May 5—Airbnb announced it would slash its workforce by 25 percent later this month following a massive downturn in its business prompted by the coronavirus pandemic. The lodging rentals startup will save between $400 million and $500 million by making the headcount reduction, reports The Information.
In early April, the company determined COVID-19’s impact in the travel industry would cut its 2020 revenue by 54 percent.
Airbnb’s Massive Lay Offs
Airbnb CEO Brian Chesky conducted a companywide call to announce his firm would be laying off 1,900 of its 7,500 employees on May 11. The executive explained the coronavirus pandemic brought global travel to a standstill, which slashed the company’s revenue projections by half.
Airbnb will provide its terminated employees with 14 weeks of base pay, with an additional week’s wages for every year they worked for the company. The startup is also giving its newly separated U.S. staffers one year of health benefits.
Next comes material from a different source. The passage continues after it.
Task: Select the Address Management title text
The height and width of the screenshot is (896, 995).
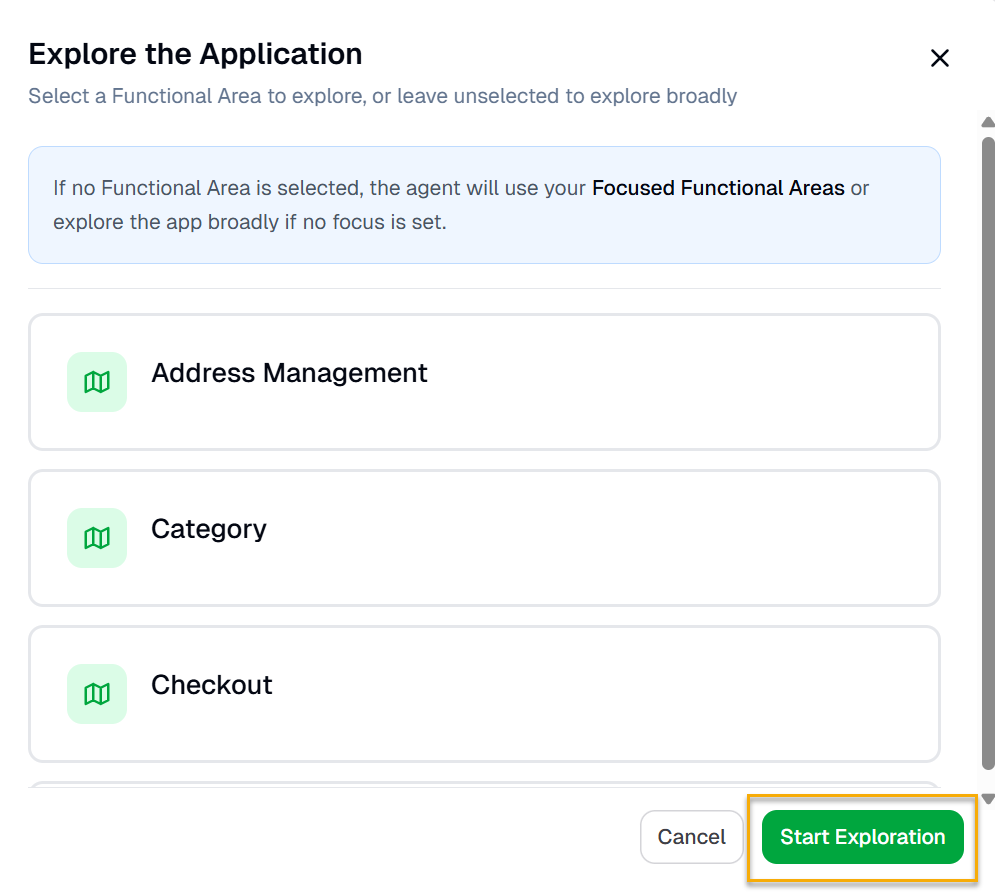Action: (x=289, y=373)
In addition to its headcount reduction, the firm is pausing plans to list hotels on its platform, offer luxury packages, and launch a transportation service.
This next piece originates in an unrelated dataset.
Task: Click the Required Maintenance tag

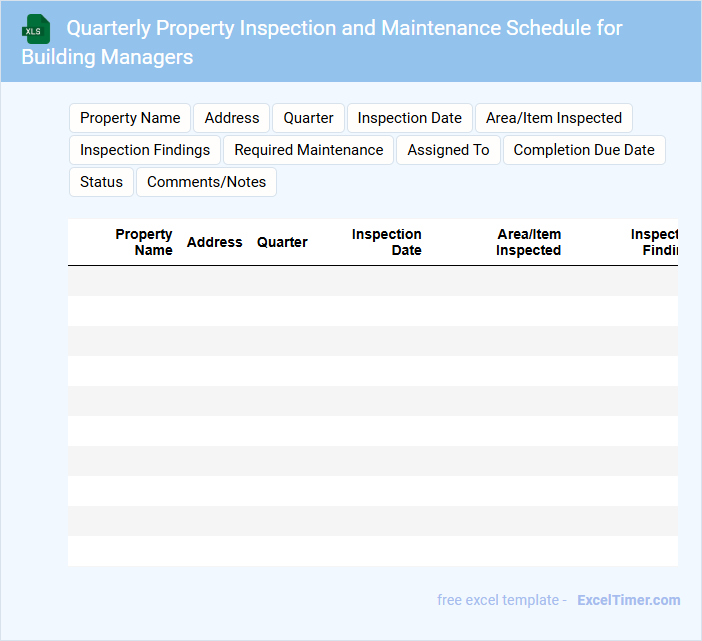Action: point(308,150)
In the firm’s all hands on deck call, Chesky expressed deep affection for his team and said Airbnb needed to evolve to address the post-COVID-19 world.
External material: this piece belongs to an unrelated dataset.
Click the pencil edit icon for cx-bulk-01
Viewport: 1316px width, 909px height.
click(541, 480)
COVID-19 Mitigation Efforts
The San Francisco-based company has worked diligently to mitigate COVID-19’s impact on its business since the outbreak began last year.
In March, the startup initially froze its marketing spending and hiring to stem its financial losses. The firm’s founders agreed to forgo salaries for six months, and its executives accepted a 50 percent pay cut. The company also reportedly shelved plans to launch an initial public offering this year.
Airbnb has also ramped up its fundraising efforts to protect itself after encountering unprecedented headwinds. In April, the service secured $1 billion in outside capital and is currently seeking another billion to bolster its balance sheet. During that process, the firm saw its valuation tumble to $18 billion from its 2017 appraisal of $31 billion.
In light of COVID-19’s impact on its core business, the company has tried to expand its offerings. The firm remade its Experiences feature, originally an activities booking add-on, as a hub for virtual concerts and cooking classes. The company also changed its platform to emphasize long-term stays, which have risen because of coronavirus related work relocations.
Unfortunately, the startup’s pivots could not prevent it from making one of the tech sector’s largest coronavirus prompted staffing cuts.
With its headcount reduction, Airbnb becomes the latest online travel service to make significant employee layoffs.
In February, Expedia slashed its workforce by 3,000 employees to save an estimated $300 million to $500 million annually. Last month, Bookings Holdings reportedly reduced its headcount by 50 contractors after experiencing an 85 percent drop in reservations. Also, TripAdvisor laid off 900 people, 20 percent of its global staff, just last week.
Online booking websites are not the only segment of the travel industry to take a massive hit because of COVID-19. Research group Comscore notes consumer spending on air travel is down 38 percent year-over-year while hotel bookings have fallen by 61 percent.
While COVID-19 related travel restrictions are gradually being lifted, it is unknown when consumers will feel like vacationing again. As such, firms like Airbnb may not return to growth for a long time to come.